The Pope is very concerned about the situation in Venezuela, and recently the Vatican canceled a trip of its Chancellor to Caracas. The Vatican likely prefers to wait and understand the odds of the other scenario, the one the other chancelleries fear as well. That is the scenario of a country that spins beyond control, as political scientist Michael Penfold put it. Power blackouts and hunger could be the triggers of a popular upheaval (nurses in hospital nurseries now routinely find dead infants in the incubators after power outages, and 30% of the population eats only twice a day).
Keeping the opposition acting in Congress from having any effect, and forcing its leaders to react losing lucidity and union in the din of a battle set up with that aim, means that Maduro and the Chavista entourage are undoubtedly still able to handle the outlet of the pressure cooker with some competence. Even so, according to Ollarves and others, the political, economic and social crisis and measures such as the fabricated “state of exception” might now mark the beginning of the end of Chavismo.
If things changed, some in the Chavista military and civilian establishment could be brought before courts, if only for human rights abuses.

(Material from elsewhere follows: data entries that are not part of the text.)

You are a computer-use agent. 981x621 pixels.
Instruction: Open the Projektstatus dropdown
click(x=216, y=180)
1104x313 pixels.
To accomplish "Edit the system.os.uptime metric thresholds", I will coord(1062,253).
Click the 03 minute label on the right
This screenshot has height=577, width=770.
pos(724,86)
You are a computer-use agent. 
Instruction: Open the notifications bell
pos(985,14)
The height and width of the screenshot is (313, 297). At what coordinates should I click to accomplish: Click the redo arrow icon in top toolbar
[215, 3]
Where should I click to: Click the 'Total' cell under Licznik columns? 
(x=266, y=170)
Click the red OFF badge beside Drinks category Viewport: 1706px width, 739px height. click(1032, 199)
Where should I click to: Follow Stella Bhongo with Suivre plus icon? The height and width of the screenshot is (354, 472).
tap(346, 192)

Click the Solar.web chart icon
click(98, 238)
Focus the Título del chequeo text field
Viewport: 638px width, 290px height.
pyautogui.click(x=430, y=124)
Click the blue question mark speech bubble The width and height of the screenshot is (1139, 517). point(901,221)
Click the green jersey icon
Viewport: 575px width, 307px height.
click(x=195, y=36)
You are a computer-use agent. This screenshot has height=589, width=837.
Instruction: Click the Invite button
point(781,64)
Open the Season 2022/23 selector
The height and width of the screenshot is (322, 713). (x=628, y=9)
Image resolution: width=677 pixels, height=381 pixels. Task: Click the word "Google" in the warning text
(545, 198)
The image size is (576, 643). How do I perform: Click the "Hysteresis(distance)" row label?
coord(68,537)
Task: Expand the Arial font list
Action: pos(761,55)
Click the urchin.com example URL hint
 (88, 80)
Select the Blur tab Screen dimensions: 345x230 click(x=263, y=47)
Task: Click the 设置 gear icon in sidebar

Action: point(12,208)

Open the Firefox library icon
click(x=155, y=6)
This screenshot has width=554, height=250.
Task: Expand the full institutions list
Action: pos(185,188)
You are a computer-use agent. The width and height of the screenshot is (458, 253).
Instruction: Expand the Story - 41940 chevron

Thus, so far, it seems that the leadership chose to create a big cloud of dust — a country deteriorated to the extreme — to cover up what goes on, and raise the price for their withdrawing from power.
It happens week after week in this rich nation, where parts of the population are now starving. At La Isabelica, Caracas, likely the largest affordable housing community in Latin America with 70,000 inhabitants, some of the looted stores were greengrocers. People took to the streets blocking access to the roads with improvised barricades after yet another blackout.
The police shot tear gas and fired at two men, but since their families are also hungry, some policeman joined the looters. “I’d rather be shot than starve to death,” said a woman.